*** Data for the task ***
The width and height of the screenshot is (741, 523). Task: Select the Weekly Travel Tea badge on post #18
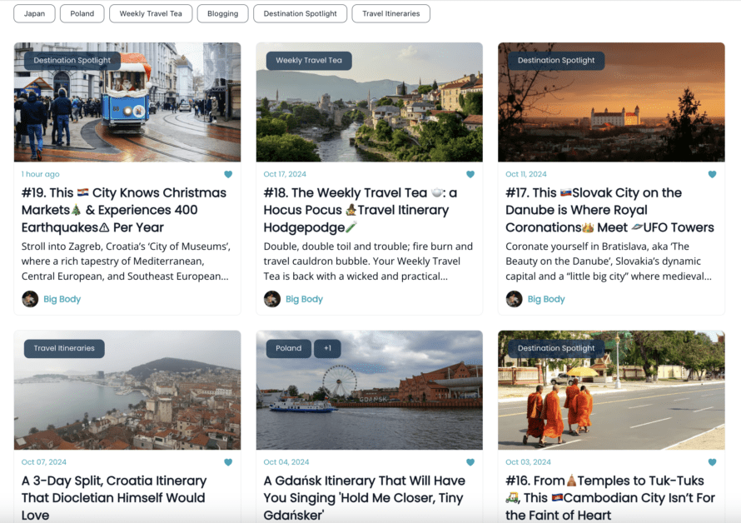coord(309,60)
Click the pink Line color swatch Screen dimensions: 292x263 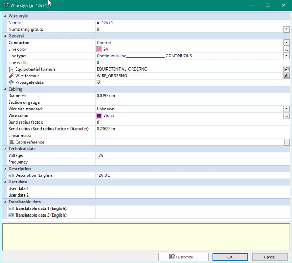point(99,49)
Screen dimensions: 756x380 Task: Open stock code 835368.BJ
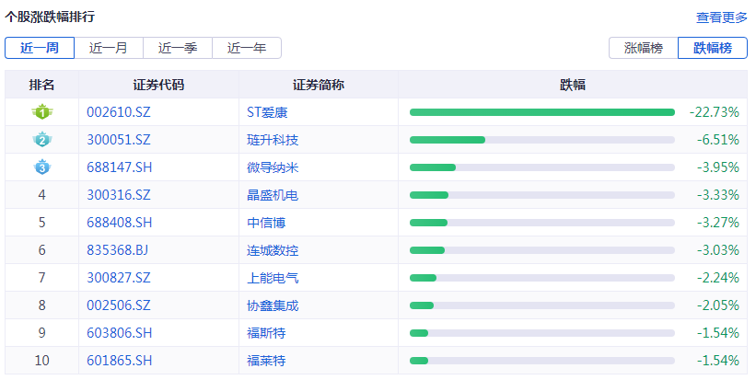click(118, 250)
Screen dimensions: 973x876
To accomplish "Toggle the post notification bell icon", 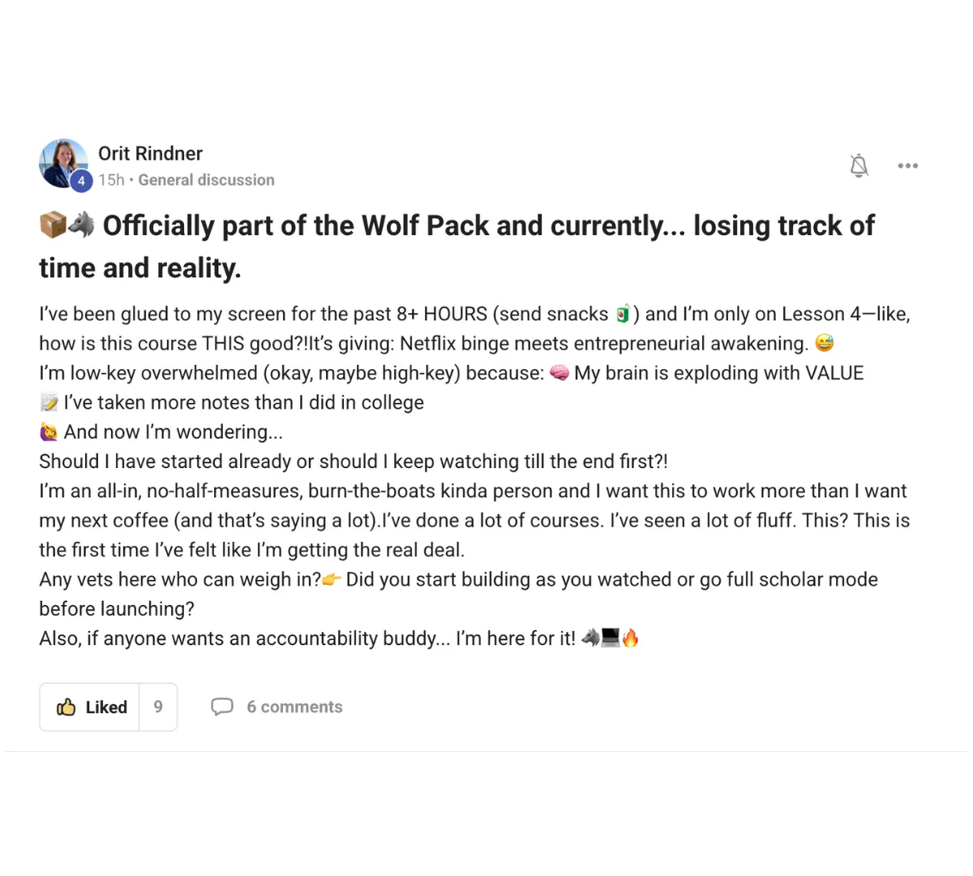I will pyautogui.click(x=859, y=165).
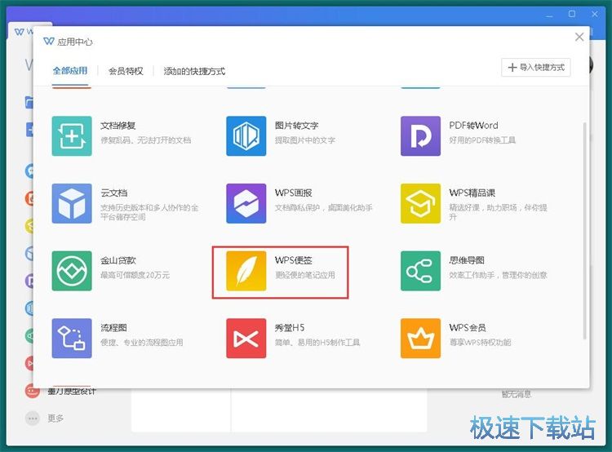Launch the 图片转文字 image-to-text icon
This screenshot has height=452, width=612.
tap(246, 135)
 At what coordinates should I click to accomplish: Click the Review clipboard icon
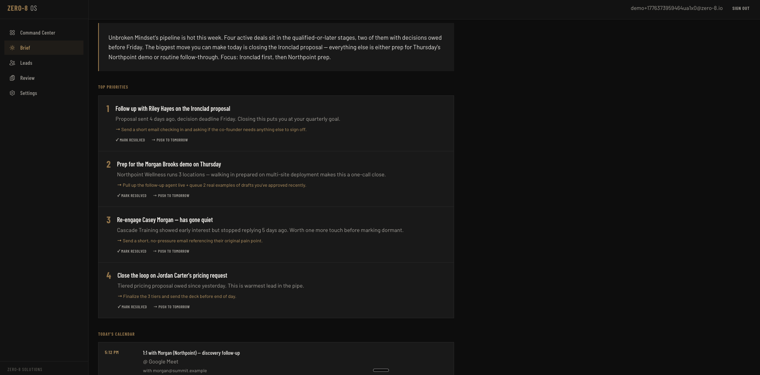[12, 78]
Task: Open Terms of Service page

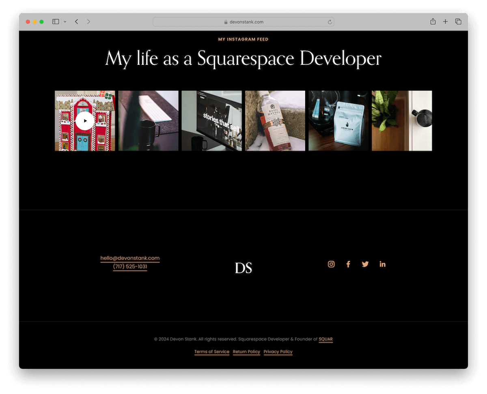Action: coord(212,352)
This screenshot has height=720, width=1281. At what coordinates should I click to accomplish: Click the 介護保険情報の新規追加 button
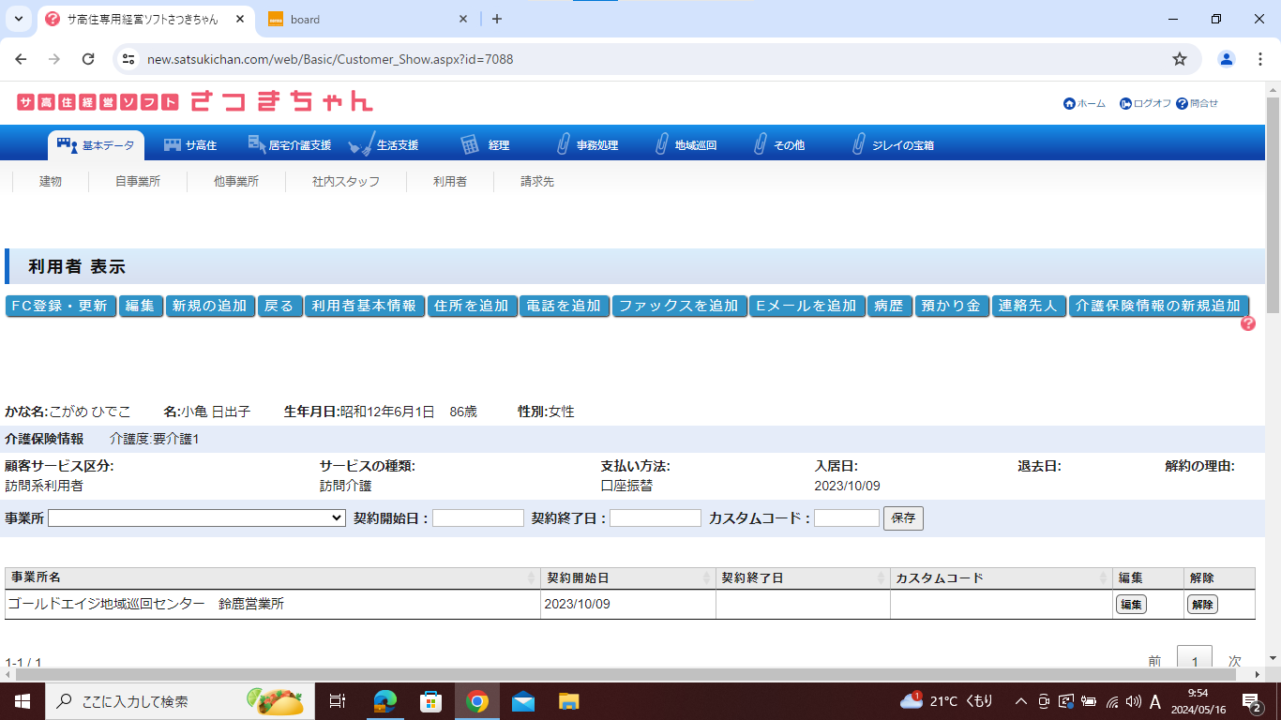point(1159,306)
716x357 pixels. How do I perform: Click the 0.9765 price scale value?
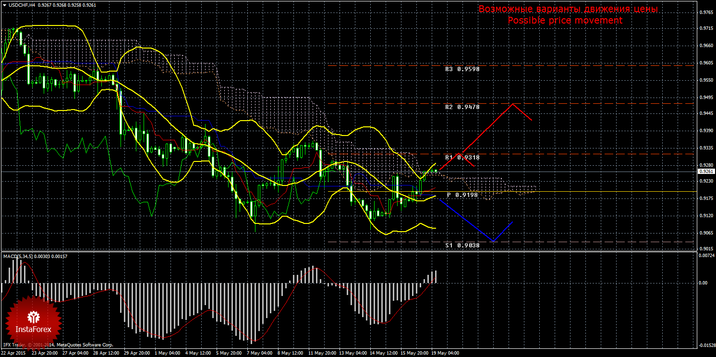(706, 13)

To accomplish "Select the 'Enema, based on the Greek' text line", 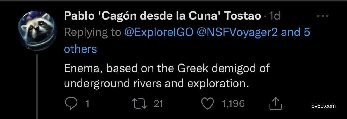I will click(167, 68).
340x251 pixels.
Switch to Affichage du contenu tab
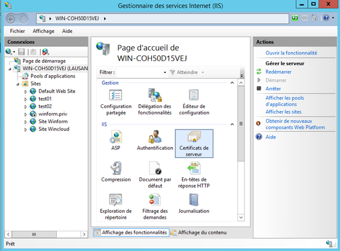point(198,232)
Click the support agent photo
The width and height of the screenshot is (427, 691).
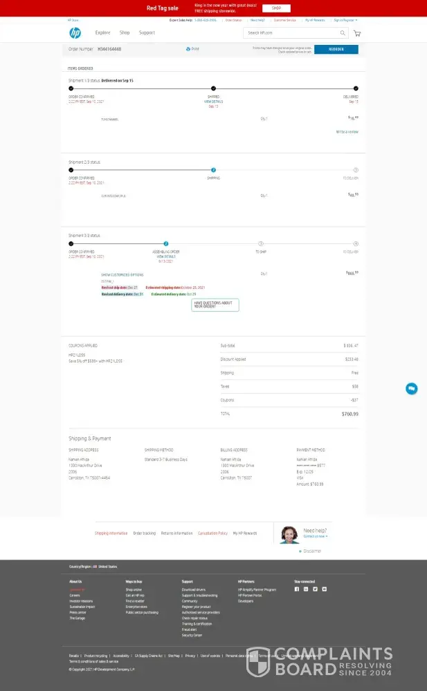tap(289, 534)
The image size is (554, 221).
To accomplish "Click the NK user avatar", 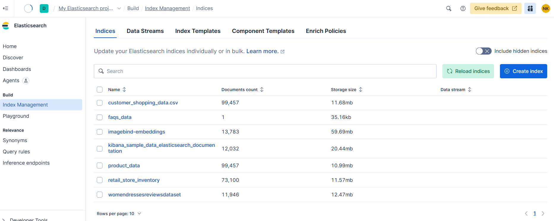I will (546, 9).
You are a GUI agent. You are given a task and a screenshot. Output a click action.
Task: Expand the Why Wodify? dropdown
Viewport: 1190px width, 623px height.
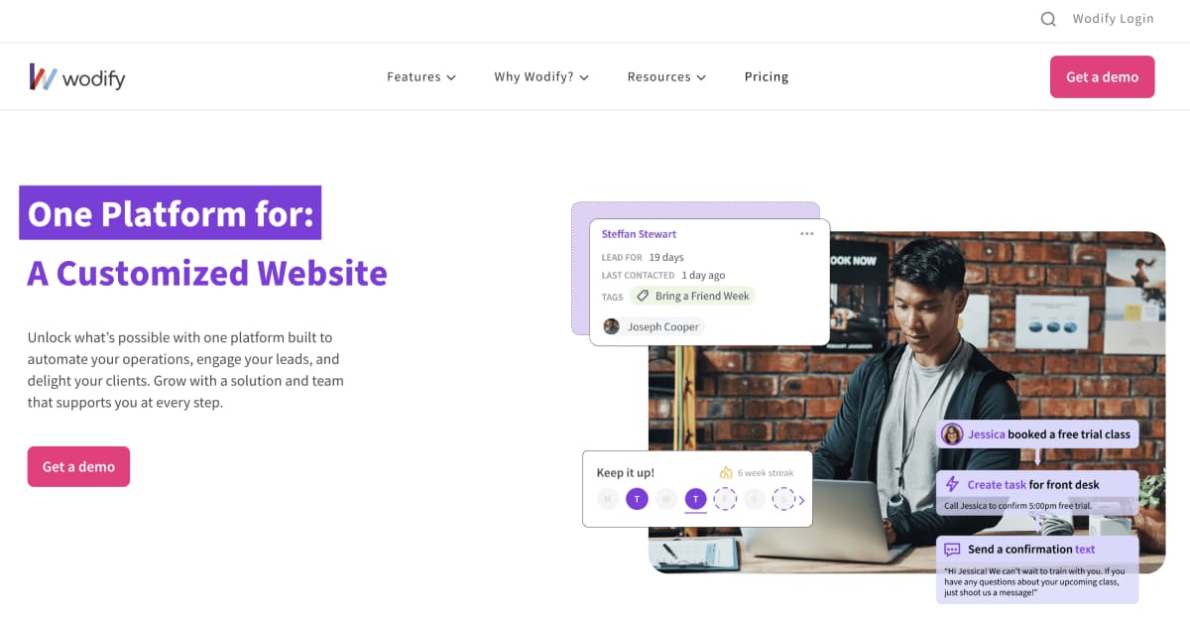541,76
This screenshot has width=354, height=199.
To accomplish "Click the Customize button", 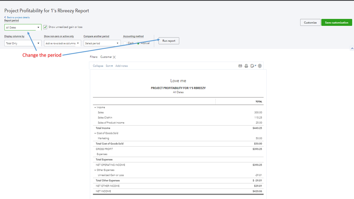I will tap(310, 23).
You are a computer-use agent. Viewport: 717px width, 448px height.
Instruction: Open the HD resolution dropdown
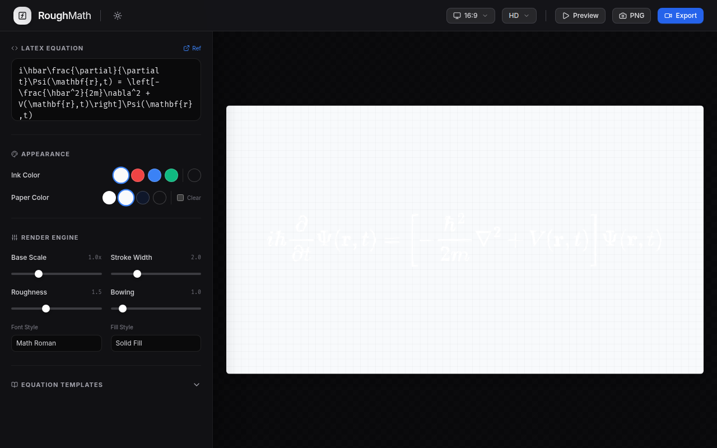pos(519,16)
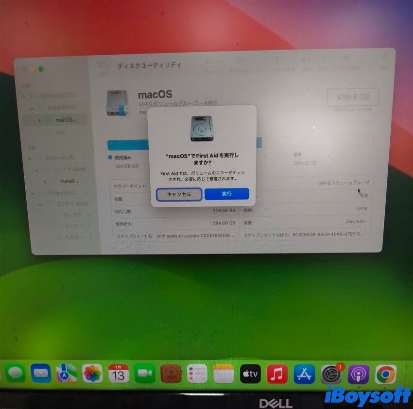
Task: Launch Google Chrome from the dock
Action: (385, 375)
*** End of Data for the task ***
● Requirement: Go through the entries and return each line where the word "agent" appears.

● Written answer:
Click the support agent photo
You are a GUI agent. You are given a task and a screenshot. Output a click action.
You are a computer-use agent. Viewport: 717px width, 448px height.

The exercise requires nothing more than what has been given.